A client of mine recently made a big change, deciding to accept a new job that would allow her to work fewer days each week so she could spend more time with her kids.
But instead of celebrating, she was worrying.
She fretted that given her new, shorter workweek, people may not take her seriously. And the career of a close friend in the same field was ramping up (long hours, big paycheck, positive attention), stirring up some envy.
But wasn’t this her choice? Yes.
So why was she still unhappy? She didn’t stop to redefine success.
Comparison is, indeed, the thief of joy. And one of the key ways I know a client needs to redefine their meaning of success is when I see them caught in the comparison trap. They’re often measuring success based on an old metric, outdated goals or societal standards—money, accolades, power. They see others “succeeding” by this definition, and that thief of joy makes its move.
I’ve been there—recently, actually. There’s no shortage of coaches touting life-changing retreats in Bali, Paris and other grand places.
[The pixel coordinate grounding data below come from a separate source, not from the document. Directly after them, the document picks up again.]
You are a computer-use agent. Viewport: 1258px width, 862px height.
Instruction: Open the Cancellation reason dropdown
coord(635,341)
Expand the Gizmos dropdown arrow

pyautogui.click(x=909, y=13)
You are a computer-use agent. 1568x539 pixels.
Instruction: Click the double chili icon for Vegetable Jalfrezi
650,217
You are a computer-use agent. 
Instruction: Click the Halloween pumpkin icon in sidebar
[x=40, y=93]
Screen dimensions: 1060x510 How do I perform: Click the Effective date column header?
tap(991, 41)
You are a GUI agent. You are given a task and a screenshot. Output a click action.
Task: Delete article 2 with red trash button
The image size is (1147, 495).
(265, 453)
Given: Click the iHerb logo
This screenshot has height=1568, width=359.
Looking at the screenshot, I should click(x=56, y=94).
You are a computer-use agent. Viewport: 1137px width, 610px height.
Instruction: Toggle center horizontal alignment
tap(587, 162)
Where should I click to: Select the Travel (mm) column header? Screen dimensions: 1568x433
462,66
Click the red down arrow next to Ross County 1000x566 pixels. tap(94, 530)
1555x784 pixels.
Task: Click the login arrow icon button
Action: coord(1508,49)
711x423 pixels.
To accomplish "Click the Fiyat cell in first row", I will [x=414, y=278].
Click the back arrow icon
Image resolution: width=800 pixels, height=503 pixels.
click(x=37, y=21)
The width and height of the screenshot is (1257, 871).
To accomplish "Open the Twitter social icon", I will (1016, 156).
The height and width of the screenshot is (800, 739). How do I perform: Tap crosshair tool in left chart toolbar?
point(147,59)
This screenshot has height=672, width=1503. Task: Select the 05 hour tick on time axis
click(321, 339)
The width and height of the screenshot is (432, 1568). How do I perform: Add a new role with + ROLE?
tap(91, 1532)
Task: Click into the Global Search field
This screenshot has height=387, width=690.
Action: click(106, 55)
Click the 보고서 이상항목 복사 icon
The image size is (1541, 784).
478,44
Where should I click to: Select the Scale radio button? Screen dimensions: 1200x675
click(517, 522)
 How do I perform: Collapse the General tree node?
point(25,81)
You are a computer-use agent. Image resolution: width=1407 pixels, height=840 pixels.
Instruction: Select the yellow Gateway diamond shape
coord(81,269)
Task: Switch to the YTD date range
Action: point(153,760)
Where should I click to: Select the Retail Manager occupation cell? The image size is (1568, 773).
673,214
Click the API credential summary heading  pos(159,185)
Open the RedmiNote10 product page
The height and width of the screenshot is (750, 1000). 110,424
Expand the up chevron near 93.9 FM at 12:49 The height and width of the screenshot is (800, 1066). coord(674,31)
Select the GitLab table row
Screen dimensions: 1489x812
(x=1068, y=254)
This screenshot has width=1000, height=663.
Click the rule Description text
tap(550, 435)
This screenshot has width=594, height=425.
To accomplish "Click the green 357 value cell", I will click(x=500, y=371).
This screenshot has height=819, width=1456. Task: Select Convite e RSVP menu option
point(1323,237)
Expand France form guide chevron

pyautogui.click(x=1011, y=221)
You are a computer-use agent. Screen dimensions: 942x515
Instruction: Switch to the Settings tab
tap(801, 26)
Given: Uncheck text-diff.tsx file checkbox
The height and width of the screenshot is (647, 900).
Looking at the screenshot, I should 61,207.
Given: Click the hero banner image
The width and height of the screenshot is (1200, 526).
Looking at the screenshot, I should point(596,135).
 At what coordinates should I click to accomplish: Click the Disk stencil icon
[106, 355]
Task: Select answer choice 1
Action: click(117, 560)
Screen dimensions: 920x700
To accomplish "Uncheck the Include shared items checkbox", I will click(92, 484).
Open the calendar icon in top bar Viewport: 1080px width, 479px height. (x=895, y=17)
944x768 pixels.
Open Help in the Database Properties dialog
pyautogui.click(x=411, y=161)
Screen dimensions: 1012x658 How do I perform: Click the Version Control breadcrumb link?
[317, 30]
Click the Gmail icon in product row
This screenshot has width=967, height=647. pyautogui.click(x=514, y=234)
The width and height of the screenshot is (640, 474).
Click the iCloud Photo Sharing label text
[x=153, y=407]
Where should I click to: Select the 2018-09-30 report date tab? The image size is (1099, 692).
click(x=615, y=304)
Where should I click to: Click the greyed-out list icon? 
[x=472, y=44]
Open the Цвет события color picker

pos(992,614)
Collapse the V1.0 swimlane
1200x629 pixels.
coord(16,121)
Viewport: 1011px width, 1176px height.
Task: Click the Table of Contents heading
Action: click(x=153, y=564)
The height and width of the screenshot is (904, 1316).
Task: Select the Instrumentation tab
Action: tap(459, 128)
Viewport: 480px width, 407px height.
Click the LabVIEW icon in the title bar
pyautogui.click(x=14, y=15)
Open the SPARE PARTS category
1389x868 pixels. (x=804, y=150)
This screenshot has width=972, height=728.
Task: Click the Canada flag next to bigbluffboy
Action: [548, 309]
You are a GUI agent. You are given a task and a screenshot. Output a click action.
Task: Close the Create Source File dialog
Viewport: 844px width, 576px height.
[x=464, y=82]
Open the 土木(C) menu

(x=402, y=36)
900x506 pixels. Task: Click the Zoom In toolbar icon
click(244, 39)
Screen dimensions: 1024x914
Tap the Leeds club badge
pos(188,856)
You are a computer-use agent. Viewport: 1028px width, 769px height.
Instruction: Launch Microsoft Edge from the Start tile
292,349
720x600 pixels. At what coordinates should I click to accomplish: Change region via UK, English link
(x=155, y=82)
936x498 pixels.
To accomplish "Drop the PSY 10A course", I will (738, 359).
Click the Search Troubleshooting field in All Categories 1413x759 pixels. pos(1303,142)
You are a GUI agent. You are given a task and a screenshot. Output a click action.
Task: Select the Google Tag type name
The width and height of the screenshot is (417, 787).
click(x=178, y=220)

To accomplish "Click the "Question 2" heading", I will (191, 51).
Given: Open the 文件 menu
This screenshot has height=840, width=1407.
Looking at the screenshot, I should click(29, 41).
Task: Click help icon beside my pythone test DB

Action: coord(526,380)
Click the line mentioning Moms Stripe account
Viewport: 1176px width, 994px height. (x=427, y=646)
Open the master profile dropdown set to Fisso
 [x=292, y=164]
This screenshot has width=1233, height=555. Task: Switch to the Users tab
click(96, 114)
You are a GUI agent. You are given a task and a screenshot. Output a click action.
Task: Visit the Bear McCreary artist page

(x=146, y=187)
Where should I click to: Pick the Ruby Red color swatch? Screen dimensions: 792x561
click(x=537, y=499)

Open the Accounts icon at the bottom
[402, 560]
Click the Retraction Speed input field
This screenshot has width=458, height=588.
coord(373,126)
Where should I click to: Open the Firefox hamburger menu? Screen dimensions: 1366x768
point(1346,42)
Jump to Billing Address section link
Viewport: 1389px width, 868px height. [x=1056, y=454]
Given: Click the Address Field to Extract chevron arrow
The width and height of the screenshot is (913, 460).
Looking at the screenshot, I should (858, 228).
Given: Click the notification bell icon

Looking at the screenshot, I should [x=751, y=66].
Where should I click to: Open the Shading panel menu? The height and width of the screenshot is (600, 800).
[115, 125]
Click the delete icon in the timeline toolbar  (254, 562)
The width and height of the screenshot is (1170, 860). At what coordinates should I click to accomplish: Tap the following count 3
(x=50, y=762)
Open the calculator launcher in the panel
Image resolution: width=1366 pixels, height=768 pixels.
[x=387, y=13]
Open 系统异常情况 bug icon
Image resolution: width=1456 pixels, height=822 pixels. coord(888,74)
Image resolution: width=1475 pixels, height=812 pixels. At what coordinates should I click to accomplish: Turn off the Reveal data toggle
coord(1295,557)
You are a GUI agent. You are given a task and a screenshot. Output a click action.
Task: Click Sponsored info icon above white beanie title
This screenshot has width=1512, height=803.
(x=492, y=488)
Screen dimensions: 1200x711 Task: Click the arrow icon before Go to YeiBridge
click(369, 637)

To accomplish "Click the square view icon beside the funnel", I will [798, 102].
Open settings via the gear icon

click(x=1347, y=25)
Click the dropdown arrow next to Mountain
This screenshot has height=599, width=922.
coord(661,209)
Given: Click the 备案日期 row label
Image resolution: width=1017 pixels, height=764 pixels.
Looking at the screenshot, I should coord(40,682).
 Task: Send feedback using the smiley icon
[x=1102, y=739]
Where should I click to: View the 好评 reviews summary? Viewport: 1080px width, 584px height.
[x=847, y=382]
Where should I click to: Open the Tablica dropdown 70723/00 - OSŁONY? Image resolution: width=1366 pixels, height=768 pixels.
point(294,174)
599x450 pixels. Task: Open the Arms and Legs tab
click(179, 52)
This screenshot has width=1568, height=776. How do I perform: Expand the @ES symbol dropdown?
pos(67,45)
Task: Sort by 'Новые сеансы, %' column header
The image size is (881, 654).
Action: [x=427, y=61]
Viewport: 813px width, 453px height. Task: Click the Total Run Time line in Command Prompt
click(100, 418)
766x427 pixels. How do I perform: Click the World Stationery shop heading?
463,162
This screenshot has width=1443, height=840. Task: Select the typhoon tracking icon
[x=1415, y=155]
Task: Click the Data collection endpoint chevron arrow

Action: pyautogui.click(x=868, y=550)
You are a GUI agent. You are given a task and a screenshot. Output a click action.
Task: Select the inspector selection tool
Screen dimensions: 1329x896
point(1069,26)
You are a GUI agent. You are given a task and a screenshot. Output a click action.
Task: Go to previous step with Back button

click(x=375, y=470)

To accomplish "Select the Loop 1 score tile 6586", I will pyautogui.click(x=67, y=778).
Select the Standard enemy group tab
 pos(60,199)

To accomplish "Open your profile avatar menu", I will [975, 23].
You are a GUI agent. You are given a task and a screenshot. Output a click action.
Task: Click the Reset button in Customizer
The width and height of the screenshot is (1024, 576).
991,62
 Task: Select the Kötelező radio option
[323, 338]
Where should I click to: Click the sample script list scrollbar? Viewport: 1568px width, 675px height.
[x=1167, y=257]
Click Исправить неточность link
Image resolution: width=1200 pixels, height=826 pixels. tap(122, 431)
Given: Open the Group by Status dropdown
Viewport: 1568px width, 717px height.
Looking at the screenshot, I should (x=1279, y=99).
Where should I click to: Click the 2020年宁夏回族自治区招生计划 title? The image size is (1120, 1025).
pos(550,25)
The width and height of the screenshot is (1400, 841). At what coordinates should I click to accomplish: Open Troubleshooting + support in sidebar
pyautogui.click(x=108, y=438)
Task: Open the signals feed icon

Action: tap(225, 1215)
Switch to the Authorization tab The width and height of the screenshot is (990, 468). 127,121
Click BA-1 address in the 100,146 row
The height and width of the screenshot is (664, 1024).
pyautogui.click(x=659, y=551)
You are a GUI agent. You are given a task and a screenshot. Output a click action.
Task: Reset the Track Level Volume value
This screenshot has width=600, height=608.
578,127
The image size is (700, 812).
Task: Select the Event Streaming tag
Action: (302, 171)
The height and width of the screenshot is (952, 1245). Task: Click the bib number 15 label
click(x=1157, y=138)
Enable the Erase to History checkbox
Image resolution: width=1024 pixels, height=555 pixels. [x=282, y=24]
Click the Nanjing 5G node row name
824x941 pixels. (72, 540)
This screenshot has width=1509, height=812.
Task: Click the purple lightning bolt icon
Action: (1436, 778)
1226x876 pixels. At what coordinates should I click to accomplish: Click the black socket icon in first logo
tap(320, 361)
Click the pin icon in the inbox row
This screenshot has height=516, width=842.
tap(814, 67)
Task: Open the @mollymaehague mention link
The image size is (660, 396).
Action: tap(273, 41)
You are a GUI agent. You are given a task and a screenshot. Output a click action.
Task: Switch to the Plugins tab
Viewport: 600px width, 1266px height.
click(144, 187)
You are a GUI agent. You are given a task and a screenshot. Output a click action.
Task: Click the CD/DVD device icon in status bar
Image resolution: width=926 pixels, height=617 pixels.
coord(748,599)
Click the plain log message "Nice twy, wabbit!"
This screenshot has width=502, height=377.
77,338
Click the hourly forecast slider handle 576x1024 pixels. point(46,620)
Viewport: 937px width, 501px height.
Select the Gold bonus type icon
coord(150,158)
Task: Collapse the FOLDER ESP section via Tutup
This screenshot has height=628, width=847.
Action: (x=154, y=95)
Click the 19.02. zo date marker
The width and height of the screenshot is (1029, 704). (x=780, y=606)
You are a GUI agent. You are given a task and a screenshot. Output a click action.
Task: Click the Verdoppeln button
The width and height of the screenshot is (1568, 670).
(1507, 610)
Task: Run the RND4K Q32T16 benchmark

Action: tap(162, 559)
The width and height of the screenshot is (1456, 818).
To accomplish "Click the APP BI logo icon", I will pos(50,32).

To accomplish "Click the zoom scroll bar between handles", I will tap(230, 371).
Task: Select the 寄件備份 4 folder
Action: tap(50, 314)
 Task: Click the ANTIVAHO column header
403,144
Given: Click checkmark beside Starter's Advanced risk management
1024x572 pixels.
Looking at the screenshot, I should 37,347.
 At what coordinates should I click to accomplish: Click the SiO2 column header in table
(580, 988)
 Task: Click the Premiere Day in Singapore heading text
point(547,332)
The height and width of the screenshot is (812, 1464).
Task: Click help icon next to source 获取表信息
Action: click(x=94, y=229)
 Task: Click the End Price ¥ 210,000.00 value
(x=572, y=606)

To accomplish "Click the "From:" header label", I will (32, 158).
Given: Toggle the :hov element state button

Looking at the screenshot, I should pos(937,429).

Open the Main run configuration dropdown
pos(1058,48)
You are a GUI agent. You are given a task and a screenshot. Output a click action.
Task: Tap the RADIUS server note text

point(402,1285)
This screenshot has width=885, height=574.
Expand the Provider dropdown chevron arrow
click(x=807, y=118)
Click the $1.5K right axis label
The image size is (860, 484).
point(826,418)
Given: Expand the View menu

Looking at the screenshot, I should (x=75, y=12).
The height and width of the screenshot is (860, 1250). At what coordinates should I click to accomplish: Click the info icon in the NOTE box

It sounds exotic and fun. Should I be doing what they’re doing? I ask myself. But the reality is, I don’t want to travel for weeks, leaving behind my family and lifestyle. Right now, that’s not my idea of success. So long as I’m using the right measuring stick, I can easily reset—and celebrate that I’m right where I want to be. You can too.
If you find yourself caught in the comparison trap, I encourage you to define what success means to you by asking yourself these three questions:
1. What does success look like for me in the coming year?
What do you want your life to look like one year from today?
One of the most helpful ways to answer this question is by evaluating the eight areas of the life wheel: family, work, money, personal growth, health and wellness, spirituality, community, and living environment. Choose your top three. How can you better commit yourself to those three areas over the next 12 months to honor what you’ve now established are priorities? Measure your success accordingly.
I do this each year to recalibrate my own definition, which helps me prioritize and take intentional action going forward.
2. What does success look like for me in the coming month?
Consider some smaller steps you can take toward your one-year goals.
For parents, success in October might mean making it to your child’s school costume party or being home early on Halloween—with no late-night work on deck—to truly enjoy Trick or Treat. Or perhaps, if you’re hoping to make a professional change, success this month means sending an email to one of your career-crushes—someone you admire professionally—requesting a call or coffee to talk. Maybe it’s simply getting to one yoga class a week all month.
Whatever it is, make it realistic and concrete.
3. What does success look like for me today?
Seemingly small, intentional actions add up to significant changes. Think about one you can take today that will make you feel successful.
After spending years climbing the corporate ladder, my client may not stop wrestling with career envy overnight. My advice to her? Remember your why—and your measuring stick. She wanted more time with her kiddos. So if she gets to read with them before tucking them into bed tonight, today was a success.
It’s important to remember that your needs and dreams will change and evolve, so your definition of success will, too. Trying to apply just one definition to your entire life—or even just your entire career—will leave you unsatisfied.
Push yourself to redefine success. Use your own measuring stick to analyze how you’re doing. And don’t forget to celebrate your victories along the way.